We all know that superficial things (money, status, power) give fleeting, temporary happiness. Yet, I believed that once I achieved the “real deal” (good friends, a sense of community, job satisfaction), I’d experience a lasting increase in happiness.
This was put to the test in 2013. After finding a more fulfilling job, moving to a new city, meeting many wonderful people, and knocking off quite a few items on my bucket list, I expected to feel noticeably happier as I went about my day-to-day life.
That never happened.
Why? Because of a mental quirk that Rick Hanson – neuropsychologist and member of U.C. Berkeley’s Greater Good Science Center’s advisory board – describes in this interview with The Atlantic:
The problem is that the brain is very good at building brain structure from negative experiences. We learn immediately from pain—you know, “once burned, twice shy.” Unfortunately, the brain is relatively poor at turning positive experiences into emotional learning neural structure.
When you don’t actively pay attention to the good, your negative memories are in a position to triumph. Over and over and over.

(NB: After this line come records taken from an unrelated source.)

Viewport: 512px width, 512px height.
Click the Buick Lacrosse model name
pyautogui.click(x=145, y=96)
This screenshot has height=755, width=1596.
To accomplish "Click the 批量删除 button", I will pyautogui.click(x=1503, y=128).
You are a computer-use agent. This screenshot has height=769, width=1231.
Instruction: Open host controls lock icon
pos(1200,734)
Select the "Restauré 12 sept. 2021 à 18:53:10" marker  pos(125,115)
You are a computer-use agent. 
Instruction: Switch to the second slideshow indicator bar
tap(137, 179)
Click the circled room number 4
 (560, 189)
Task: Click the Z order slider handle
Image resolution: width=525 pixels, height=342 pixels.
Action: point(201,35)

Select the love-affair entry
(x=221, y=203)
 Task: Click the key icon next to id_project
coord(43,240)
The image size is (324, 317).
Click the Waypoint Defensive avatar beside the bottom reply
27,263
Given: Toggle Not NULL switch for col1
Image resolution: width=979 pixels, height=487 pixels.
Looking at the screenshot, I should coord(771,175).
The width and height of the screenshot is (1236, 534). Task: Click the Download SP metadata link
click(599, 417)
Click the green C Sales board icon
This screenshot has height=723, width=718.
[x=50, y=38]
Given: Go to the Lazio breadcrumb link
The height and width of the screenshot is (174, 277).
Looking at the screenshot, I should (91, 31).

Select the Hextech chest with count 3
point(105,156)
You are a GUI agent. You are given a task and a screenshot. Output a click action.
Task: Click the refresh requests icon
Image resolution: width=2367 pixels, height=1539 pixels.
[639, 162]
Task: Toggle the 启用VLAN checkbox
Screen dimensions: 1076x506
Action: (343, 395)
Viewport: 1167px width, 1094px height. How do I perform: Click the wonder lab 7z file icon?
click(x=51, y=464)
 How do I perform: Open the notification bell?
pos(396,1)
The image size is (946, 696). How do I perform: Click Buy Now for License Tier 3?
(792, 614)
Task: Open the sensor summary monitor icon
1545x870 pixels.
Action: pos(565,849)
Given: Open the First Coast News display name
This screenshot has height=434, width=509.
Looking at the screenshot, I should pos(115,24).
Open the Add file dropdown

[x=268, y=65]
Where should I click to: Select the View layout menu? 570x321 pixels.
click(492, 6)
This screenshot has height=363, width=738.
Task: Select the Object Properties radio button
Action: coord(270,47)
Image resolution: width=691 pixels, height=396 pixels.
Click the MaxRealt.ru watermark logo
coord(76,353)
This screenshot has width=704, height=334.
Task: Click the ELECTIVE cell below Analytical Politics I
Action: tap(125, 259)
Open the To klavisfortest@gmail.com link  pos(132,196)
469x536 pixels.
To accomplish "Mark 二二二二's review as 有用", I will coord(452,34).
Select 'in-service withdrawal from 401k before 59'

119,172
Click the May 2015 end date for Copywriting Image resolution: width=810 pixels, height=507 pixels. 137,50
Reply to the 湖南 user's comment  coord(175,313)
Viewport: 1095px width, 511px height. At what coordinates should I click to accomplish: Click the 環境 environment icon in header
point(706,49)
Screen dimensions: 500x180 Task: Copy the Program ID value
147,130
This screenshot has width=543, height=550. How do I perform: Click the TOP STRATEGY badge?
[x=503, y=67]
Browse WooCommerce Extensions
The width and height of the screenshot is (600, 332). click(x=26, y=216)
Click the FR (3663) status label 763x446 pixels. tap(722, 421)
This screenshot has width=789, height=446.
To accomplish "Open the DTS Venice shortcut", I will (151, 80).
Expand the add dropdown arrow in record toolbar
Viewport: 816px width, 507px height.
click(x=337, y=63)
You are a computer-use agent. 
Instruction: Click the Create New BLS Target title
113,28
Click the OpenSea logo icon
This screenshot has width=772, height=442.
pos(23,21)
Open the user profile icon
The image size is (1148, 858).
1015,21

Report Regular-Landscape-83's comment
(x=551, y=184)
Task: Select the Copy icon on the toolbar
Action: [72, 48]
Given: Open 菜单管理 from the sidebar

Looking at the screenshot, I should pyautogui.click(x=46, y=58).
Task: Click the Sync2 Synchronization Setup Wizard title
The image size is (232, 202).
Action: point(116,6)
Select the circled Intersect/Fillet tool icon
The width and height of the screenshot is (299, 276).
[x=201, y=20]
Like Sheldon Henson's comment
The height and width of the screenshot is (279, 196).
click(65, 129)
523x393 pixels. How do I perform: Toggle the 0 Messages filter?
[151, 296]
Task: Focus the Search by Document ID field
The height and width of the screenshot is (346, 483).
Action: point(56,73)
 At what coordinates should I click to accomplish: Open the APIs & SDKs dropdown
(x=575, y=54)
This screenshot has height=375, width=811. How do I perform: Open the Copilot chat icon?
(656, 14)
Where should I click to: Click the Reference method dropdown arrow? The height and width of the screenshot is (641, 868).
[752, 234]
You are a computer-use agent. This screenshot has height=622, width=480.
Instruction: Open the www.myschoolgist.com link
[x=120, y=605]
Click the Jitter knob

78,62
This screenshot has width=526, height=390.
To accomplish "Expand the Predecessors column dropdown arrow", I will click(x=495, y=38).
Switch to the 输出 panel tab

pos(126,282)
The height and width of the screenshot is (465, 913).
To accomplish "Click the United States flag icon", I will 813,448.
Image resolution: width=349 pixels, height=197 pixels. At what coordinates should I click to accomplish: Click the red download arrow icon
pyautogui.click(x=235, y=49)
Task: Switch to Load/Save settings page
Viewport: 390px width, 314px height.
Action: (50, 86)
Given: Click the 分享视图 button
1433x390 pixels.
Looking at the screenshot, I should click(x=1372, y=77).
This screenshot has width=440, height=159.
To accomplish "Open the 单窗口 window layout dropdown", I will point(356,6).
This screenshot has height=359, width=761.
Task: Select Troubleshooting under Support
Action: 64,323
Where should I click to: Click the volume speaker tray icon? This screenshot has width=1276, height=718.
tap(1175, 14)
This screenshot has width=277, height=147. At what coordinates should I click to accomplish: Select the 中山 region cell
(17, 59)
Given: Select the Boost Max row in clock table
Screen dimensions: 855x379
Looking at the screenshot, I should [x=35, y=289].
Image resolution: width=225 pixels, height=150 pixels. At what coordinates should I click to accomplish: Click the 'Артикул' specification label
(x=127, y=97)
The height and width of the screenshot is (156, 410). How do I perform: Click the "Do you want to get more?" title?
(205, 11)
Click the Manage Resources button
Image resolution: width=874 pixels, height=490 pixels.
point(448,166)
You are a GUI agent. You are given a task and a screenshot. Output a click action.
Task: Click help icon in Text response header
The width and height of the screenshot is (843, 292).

I’m sure this differs from person to person, but I’m quite susceptible to the negativity bias Hanson describes. It’s almost as if I have a leak in my positive memory tank. I’ll remember a negative experience for years, but forget a positive experience within a week, often resulting in a prolonged sense of anxiety and gloom. Can you relate?
In his book Hardwiring Happiness, Hanson talks about this trend in excruciating detail. From his years of research, he’s come to the conclusion that going out of your way to be just as attentive to the positive as the negative can physically re-wire your brain to better hold on to the good. This has a range of benefits, including improved health and emotional well-being.
Techniques for being more mindful of the good in your life have been around forever. Meditation, gratitude journals, mindfulness practices, and more. Apps like Headspace and Calm make it easier than ever to develop a mindfulness practice. Journals like the Five Minute Journal encourage gratitude and positive reflection.
I’ll keep this post brief, with the following takeaway: If you’re like me, and find yourself with a significant negativity bias, do yourself a favor and start working on that this week (yes, this week). Whether by reading Hanson’s book, meditating more often, or starting a gratitude journal, pick your methodology and get to it.
With enough practice, you’ll upgrade your happiness in ways others could never think of doing.